En attendant des statistiques sur le nombre d’enfants confiés aux monastères, librement ? Par leurs parents ? Pour quelles raisons ? Des raisons économiques, autres ? Quelle est l’éducation qu’ils y reçoivent ? Obtiennent-ils des diplômes utiles et généralement reconnus ? Combien parmi eux quittent le monastère ? Combien ? A quel âge ? Pourquoi ? Combien restent moine ? Comment se déroule leur carrière monastique ? Combien ont été victimes d’abus par des moines plus âgés ? Que s’est-il passé ensuite ? Comment les monastères luttent-ils contre les abus ?
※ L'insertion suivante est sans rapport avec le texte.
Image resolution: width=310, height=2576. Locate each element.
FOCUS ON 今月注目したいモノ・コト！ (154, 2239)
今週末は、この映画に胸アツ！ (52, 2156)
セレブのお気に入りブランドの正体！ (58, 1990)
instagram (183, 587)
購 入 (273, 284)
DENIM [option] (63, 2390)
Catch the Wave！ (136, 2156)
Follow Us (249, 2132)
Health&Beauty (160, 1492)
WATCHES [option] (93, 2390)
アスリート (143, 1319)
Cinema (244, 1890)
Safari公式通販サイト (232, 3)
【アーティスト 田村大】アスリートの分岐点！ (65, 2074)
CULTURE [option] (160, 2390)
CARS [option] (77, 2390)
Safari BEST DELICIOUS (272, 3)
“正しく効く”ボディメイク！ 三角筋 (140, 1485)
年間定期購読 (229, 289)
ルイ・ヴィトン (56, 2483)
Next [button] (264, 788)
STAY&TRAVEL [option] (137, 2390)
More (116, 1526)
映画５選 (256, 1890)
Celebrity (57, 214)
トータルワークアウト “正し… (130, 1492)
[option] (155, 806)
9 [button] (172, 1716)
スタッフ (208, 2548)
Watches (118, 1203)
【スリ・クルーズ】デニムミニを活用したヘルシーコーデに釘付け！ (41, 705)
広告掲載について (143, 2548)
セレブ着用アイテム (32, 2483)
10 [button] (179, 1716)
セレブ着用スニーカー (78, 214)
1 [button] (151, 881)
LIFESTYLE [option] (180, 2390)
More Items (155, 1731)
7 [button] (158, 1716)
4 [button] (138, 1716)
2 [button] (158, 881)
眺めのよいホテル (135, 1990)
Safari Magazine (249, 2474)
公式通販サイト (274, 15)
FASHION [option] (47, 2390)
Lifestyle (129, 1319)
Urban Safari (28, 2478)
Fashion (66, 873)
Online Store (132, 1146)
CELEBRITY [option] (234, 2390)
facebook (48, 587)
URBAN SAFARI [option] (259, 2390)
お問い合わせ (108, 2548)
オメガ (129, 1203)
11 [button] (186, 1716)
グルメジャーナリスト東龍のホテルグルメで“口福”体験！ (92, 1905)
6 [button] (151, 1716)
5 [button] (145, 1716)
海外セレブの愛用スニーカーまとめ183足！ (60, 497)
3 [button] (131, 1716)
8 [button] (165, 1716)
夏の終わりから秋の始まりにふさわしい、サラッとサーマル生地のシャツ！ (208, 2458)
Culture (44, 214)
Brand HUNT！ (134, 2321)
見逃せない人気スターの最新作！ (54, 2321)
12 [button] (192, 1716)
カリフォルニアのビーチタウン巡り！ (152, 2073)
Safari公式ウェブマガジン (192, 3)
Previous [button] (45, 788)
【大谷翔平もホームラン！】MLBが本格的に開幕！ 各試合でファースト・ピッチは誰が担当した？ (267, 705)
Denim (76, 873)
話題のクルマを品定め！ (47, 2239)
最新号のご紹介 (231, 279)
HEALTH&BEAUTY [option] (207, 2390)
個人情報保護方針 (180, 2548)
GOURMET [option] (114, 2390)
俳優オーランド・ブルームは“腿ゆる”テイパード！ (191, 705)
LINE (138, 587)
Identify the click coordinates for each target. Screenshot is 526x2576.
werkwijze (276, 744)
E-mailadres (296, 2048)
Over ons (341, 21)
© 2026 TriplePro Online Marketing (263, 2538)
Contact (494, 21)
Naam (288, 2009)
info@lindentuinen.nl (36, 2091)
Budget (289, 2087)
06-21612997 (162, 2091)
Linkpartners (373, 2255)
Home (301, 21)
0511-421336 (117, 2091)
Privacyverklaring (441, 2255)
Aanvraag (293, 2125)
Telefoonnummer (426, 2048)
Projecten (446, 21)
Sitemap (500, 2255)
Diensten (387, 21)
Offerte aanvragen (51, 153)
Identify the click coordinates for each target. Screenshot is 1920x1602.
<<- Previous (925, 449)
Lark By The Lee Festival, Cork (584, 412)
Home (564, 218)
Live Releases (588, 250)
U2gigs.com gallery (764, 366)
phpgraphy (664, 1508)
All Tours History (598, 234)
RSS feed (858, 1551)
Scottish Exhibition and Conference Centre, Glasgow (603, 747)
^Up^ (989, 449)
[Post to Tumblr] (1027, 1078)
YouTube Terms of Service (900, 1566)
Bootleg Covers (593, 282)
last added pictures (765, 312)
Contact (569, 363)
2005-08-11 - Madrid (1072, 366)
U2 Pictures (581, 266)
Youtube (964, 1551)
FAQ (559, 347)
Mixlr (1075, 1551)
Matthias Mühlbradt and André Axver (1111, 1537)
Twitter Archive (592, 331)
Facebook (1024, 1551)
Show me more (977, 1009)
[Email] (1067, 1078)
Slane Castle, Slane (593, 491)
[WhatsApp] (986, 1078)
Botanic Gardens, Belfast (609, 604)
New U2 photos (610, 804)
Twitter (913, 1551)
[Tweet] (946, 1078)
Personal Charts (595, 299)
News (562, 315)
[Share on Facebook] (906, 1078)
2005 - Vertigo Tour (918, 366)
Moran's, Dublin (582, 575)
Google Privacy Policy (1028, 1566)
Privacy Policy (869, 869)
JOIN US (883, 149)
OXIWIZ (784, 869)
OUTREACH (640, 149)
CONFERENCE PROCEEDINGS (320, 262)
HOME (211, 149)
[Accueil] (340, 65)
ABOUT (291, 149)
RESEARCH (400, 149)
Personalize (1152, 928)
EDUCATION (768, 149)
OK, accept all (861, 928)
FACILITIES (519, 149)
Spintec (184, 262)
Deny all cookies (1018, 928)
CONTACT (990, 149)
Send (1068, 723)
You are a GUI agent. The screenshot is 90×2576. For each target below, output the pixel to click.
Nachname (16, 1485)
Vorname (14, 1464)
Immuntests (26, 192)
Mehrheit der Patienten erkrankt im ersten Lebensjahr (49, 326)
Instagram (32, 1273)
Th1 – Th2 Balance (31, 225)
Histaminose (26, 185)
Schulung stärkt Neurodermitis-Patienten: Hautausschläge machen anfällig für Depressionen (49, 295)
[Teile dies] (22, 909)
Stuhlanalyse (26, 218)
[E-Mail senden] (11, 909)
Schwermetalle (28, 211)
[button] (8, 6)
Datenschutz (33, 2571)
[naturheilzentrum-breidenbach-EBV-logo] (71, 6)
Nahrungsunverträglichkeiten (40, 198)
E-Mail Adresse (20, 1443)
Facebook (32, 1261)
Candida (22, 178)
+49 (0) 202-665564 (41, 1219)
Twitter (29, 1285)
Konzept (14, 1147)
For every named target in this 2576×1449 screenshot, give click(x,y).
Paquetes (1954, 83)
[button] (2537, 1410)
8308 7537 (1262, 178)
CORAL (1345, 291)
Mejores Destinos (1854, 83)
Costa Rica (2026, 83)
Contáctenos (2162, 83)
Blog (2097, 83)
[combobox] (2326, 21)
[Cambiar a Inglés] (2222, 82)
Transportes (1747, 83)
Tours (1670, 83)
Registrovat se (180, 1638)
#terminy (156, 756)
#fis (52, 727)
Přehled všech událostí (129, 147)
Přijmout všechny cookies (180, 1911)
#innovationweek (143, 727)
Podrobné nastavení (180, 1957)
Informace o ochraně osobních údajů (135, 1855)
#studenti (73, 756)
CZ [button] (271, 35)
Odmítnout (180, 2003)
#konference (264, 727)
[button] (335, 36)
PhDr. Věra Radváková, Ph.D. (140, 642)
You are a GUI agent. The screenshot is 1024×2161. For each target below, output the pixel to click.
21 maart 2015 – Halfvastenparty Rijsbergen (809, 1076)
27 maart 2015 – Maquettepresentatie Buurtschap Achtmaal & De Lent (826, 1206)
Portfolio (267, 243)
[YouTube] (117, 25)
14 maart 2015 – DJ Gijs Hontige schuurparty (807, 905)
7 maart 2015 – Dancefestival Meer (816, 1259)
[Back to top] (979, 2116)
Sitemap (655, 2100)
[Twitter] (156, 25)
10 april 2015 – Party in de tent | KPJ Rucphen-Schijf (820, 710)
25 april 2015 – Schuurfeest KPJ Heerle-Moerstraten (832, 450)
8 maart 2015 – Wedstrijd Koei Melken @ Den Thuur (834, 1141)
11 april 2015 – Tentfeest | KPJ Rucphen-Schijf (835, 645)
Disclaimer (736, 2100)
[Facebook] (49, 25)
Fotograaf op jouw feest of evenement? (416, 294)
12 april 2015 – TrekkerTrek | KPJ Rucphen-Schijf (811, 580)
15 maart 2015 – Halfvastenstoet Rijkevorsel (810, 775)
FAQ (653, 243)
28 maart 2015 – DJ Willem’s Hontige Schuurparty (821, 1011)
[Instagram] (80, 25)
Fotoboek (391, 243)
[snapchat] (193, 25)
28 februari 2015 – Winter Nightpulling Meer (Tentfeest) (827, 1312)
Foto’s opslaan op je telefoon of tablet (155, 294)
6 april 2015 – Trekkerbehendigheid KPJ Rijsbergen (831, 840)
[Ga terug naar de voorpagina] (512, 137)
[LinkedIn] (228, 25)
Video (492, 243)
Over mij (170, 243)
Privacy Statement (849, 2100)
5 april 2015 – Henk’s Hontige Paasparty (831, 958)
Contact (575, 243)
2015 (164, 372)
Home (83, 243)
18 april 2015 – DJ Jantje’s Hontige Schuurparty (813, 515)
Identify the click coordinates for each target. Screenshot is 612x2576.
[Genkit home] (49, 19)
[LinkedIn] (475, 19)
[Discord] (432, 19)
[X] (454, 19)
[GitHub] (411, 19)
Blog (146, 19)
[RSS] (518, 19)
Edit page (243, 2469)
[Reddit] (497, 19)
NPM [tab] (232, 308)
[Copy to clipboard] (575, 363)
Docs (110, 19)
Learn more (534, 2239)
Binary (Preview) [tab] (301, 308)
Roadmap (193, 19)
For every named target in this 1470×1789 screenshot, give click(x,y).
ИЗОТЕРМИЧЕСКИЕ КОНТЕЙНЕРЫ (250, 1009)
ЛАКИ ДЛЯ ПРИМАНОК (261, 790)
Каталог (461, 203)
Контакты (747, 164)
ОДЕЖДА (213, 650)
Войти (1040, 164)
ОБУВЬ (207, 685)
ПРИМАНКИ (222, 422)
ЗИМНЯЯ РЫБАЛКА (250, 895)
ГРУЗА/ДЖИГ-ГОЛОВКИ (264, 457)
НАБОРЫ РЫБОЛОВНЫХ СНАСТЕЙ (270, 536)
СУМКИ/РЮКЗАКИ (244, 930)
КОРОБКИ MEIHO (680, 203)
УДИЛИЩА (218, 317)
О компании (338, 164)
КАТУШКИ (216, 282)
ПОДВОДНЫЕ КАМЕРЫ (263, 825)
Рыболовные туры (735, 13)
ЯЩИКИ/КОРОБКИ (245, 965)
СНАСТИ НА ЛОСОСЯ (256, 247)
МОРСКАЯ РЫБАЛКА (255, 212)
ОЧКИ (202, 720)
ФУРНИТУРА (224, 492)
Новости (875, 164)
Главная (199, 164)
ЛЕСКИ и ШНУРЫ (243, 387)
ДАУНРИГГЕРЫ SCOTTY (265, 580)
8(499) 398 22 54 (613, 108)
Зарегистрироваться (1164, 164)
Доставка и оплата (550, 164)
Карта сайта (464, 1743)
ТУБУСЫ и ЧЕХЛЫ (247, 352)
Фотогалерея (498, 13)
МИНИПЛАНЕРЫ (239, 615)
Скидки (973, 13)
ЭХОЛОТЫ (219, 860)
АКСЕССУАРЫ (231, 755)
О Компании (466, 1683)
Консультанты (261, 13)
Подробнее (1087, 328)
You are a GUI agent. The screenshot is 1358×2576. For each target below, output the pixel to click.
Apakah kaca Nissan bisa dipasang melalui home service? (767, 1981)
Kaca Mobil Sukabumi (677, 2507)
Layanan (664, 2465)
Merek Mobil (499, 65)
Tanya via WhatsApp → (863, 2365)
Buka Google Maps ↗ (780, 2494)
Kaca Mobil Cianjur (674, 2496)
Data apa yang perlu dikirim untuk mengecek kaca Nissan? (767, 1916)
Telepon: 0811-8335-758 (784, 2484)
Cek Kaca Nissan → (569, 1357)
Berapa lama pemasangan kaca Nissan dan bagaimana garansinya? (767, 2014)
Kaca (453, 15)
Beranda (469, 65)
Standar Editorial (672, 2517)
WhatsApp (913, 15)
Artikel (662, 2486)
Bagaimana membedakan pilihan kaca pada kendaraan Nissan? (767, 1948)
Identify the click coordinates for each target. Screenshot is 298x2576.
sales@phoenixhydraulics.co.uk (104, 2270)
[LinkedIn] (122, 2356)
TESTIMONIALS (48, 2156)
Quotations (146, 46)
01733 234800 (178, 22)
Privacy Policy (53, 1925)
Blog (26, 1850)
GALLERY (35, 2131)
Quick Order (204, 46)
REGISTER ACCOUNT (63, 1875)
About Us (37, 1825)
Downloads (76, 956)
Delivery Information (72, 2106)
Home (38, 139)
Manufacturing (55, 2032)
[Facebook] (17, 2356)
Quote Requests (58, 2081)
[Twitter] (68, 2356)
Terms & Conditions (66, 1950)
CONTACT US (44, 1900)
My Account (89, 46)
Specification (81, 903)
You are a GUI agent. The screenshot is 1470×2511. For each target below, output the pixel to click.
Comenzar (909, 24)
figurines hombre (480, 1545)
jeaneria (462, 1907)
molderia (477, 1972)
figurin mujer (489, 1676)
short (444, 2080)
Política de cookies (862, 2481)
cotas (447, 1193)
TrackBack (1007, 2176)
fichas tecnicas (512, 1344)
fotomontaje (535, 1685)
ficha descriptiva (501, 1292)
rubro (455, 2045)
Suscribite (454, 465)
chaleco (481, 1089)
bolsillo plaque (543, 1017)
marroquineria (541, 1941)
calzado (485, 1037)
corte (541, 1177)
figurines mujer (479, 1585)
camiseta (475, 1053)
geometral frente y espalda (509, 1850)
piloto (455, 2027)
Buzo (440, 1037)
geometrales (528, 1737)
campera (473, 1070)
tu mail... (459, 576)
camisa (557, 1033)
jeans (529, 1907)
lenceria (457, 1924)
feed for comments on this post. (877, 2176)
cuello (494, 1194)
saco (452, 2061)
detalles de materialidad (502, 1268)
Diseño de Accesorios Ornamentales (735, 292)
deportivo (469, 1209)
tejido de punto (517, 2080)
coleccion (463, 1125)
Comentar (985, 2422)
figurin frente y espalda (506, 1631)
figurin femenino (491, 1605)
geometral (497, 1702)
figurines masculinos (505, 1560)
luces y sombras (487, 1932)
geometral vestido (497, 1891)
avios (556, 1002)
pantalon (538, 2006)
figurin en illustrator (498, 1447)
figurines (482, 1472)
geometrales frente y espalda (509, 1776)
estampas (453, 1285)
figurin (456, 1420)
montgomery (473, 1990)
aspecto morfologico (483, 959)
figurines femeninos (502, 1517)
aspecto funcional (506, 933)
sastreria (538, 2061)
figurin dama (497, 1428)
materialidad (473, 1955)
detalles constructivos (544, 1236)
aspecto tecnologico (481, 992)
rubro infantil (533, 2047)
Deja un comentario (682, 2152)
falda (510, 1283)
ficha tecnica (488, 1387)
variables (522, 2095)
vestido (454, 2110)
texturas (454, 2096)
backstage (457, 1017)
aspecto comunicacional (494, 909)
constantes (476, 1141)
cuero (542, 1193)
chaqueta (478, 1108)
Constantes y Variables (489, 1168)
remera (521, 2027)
Je reprends ici ma conclusion de mon blog Le prix à payer pour Shangri-La du 20 octobre 2021 :
C’est à se demander si plus on continue à faire miroiter la beauté, Shangri-La, d’un côté, et plus cela donne envie de l’autre, en créant une demande forte et une générosité forte. Placer des bémols à cette vision risquerait de faire s’effondrer cette demande et cette générosité dans l'exceptionnalisme bouddhiste, et à mettre en danger la “culture tibétaine traditionnelle en pleine vigueur”."
En attendant, un article dans Payul nous apprend le défroquage forcé et l’expulsion des monastères de jeunes moines (11-15 ans) en Amdo (Tibet). Pas de la bonne manière, pas forcément pour les bonnes raisons, et qu'est-ce qui se passent avec ces enfants ? Mais des musées à ciel ouvert ou des réserves de bouddhisme tibétains, avec enrôlement d'enfants ne sont plus une solution acceptable de nos jours.

***

[1] Leaving Om: Buddhism's lost lamas" / site mirror. Traduction française de l'article : Les lamas perdus du bouddhisme

[2] Blog Des anges oui, de langélisme non 30 mars 2013

[3] Blog Le silence incorrect 20 décembre 2015

[4]L’article wikipédia sur Kalour rinpoché nous apprend que c’est pendant la session de questions à la fin d’une conférence donnée à Vancouvert en automne 2011, que suite à une question posée par un étudiant sur l’abus sexuel et la sexualisation d’enfants en occident, Yangsi Kalou rinpoché parle pour la première fois des viols qu’il avait subi à l’âge de 12 et 13 ans (donc app. en 2002-2003). C’est suite à cette révélation, et « pour ne pas que cette histoire devienne une rumeur infondée » qu’il avait posté la vidéo sur youtube.” Blog Le silence incorrect 20 décembre 2015

[5]The Tibetan word for a boy in my situation is drombo. In our language the word literally means “guest,” but it also is a euphemism for “homosexual (passive) partner.” Because of Wangdu’s status and visibility, I became a very well-known drombo, and my reputation sometimes caused more trouble than I could handle. For example, once a powerful monk from the Sera Monastery became attracted to me and made several abortive attempts to abduct me for sexual pleasure. The monks of Sera included many famous dobdos, or “punk” monks. These were accepted deviant monks who carried weapons and swaggered through the streets, standing out in a crowd because of their openly aggressive manner and distinctive way of dressing. They were also notorious for fighting with each other to see who was toughest and for their sexual predation of lay boys. All schoolboys in Lhasa were fair game for these dobdos, and most tried to return from school in groups for protection against them.”

[6] Je parle plus précisément ici de la pédocriminalité au sein de monastères bouddhistes tibétains. Pour ce qui est des abus sur des adeptes bouddhistes occidentaux, il y a eu des publications, notamment en France, la thèse de Marion Dapsance sur Rigpa.